### Prompt
Return only the lines of the listing below that run from the line with "Lifestyle (25, 1699)" through the line with "Email (19, 774)", both ends included, exactly as written.
::::::::
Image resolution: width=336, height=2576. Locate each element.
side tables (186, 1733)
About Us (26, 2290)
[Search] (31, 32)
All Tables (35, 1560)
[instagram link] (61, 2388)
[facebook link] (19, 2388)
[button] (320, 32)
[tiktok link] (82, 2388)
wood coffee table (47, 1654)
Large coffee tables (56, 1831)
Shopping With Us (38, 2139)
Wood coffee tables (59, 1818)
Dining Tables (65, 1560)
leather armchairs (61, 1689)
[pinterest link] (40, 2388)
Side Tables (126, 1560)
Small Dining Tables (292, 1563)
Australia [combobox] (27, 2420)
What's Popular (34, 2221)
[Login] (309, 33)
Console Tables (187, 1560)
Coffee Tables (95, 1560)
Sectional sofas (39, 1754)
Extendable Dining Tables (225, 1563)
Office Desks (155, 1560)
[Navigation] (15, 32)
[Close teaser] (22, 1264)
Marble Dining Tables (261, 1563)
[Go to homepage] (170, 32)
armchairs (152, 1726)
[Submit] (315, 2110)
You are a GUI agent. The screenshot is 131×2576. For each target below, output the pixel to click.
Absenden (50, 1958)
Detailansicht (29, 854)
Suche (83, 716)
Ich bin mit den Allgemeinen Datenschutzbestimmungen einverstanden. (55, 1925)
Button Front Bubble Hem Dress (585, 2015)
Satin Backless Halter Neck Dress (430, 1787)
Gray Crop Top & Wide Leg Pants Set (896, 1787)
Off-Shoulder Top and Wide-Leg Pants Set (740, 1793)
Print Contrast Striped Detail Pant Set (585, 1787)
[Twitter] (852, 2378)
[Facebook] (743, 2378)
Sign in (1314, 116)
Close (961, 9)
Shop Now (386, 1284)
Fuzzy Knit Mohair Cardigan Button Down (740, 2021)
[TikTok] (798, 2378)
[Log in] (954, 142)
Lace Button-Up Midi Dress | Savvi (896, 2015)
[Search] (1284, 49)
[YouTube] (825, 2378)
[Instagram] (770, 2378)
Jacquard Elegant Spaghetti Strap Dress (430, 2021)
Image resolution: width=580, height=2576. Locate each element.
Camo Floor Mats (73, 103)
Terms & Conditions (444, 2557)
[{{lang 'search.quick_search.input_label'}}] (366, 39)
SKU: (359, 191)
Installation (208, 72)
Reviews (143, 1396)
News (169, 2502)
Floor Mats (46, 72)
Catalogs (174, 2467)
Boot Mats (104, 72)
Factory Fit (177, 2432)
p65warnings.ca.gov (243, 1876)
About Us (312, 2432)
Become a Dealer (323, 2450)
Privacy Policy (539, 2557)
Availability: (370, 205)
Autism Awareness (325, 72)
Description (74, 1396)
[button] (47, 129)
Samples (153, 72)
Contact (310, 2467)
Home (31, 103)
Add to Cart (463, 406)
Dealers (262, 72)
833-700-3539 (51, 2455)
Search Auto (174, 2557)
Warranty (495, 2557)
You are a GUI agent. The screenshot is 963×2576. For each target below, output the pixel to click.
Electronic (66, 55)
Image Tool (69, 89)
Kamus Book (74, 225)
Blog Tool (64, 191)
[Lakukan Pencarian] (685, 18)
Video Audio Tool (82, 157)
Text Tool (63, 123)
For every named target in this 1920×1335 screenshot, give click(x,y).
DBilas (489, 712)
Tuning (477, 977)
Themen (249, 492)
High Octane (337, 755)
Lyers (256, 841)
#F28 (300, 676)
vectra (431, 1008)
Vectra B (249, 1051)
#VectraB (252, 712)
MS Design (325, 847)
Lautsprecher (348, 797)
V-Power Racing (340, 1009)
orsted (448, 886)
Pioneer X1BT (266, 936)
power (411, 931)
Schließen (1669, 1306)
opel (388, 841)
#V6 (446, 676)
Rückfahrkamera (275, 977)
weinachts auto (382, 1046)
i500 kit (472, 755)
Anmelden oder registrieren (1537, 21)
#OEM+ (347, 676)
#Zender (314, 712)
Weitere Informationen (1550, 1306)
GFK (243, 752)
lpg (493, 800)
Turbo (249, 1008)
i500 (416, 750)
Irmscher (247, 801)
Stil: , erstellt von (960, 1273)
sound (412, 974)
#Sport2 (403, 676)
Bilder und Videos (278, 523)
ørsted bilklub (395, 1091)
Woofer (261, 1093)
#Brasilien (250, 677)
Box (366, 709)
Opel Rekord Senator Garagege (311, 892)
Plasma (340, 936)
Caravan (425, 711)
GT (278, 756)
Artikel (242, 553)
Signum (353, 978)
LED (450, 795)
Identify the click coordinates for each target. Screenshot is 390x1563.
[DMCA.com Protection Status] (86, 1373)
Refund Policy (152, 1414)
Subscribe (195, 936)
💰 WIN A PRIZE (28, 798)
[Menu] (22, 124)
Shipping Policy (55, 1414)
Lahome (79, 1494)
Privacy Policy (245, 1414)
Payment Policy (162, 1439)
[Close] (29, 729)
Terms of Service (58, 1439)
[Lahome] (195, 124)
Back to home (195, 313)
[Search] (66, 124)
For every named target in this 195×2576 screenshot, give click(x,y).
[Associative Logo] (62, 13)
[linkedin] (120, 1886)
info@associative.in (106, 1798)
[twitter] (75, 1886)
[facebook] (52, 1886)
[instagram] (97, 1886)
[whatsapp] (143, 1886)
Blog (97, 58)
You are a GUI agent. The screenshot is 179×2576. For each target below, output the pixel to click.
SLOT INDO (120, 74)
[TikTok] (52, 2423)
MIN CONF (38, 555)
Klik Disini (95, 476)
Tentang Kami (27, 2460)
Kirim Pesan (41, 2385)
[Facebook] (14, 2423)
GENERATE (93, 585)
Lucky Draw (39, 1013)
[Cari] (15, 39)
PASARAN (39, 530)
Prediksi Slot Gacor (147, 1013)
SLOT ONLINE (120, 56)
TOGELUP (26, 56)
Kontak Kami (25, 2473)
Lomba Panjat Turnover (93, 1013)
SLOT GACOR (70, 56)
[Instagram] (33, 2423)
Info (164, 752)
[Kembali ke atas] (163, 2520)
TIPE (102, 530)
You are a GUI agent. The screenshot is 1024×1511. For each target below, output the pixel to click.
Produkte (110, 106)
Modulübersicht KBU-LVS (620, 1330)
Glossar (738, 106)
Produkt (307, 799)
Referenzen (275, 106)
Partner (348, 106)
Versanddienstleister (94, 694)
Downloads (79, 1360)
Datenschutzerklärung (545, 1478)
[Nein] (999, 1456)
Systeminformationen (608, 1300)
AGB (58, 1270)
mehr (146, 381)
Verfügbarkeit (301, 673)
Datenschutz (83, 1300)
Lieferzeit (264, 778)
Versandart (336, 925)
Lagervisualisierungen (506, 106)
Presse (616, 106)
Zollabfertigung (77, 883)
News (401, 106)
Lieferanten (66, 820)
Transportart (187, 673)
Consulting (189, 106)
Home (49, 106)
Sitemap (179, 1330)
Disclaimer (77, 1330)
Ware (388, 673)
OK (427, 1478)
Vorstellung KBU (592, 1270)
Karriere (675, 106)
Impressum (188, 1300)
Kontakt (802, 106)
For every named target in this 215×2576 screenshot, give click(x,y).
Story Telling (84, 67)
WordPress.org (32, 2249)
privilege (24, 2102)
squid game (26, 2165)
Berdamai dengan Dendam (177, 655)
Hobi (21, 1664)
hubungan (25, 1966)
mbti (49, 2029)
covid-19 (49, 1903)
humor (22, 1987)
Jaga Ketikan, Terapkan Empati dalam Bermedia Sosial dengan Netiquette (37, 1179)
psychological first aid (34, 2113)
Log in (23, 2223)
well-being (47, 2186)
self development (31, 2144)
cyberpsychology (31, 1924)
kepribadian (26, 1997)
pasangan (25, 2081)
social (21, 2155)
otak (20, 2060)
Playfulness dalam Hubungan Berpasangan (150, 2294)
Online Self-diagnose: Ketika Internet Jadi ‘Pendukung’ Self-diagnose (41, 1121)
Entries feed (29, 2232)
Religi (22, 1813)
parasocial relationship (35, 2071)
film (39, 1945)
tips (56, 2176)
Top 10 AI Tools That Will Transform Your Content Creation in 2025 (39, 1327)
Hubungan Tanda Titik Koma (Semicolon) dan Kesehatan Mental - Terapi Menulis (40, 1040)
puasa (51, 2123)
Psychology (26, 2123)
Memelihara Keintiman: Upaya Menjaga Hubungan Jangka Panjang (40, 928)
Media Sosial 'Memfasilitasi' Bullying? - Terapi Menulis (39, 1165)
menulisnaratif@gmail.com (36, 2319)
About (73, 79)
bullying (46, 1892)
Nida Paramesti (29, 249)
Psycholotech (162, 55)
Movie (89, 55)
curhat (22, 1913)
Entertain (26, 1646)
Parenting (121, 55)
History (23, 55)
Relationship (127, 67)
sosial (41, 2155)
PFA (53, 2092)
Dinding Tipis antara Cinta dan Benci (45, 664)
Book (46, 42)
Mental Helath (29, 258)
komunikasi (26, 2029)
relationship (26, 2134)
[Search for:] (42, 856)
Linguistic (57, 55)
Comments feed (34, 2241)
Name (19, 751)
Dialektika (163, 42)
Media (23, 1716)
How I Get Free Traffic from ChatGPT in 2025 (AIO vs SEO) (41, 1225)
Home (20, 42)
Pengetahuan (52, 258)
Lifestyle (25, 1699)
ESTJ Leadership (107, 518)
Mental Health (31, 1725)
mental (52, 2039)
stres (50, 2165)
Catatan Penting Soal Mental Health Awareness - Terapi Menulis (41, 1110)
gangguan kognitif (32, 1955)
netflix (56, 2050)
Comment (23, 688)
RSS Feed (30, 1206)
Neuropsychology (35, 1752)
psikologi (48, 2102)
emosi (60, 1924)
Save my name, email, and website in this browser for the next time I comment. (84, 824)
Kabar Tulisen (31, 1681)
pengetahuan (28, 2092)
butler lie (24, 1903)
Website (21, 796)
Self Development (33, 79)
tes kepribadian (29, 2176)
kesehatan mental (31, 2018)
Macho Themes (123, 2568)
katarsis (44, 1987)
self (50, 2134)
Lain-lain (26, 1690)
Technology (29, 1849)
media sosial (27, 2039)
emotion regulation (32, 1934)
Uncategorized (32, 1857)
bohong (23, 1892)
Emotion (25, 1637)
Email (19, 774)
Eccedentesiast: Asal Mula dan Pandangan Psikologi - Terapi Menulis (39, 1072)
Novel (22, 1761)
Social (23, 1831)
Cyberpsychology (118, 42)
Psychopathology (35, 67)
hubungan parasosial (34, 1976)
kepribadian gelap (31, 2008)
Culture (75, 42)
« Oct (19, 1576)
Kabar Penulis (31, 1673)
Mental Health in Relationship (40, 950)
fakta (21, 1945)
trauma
::::::::
### Reply to the task
Lifestyle (25, 1699)
ESTJ Leadership (107, 518)
Mental Health (31, 1725)
mental (52, 2039)
stres (50, 2165)
Catatan Penting Soal Mental Health Awareness - Terapi Menulis (41, 1110)
gangguan kognitif (32, 1955)
netflix (56, 2050)
Comment (23, 688)
RSS Feed (30, 1206)
Neuropsychology (35, 1752)
psikologi (48, 2102)
emosi (60, 1924)
Save my name, email, and website in this browser for the next time I comment. (84, 824)
Kabar Tulisen (31, 1681)
pengetahuan (28, 2092)
butler lie (24, 1903)
Website (21, 796)
Self Development (33, 79)
tes kepribadian (29, 2176)
kesehatan mental (31, 2018)
Macho Themes (123, 2568)
katarsis (44, 1987)
self (50, 2134)
Lain-lain (26, 1690)
Technology (29, 1849)
media sosial (27, 2039)
emotion regulation (32, 1934)
Uncategorized (32, 1857)
bohong (23, 1892)
Emotion (25, 1637)
Email (19, 774)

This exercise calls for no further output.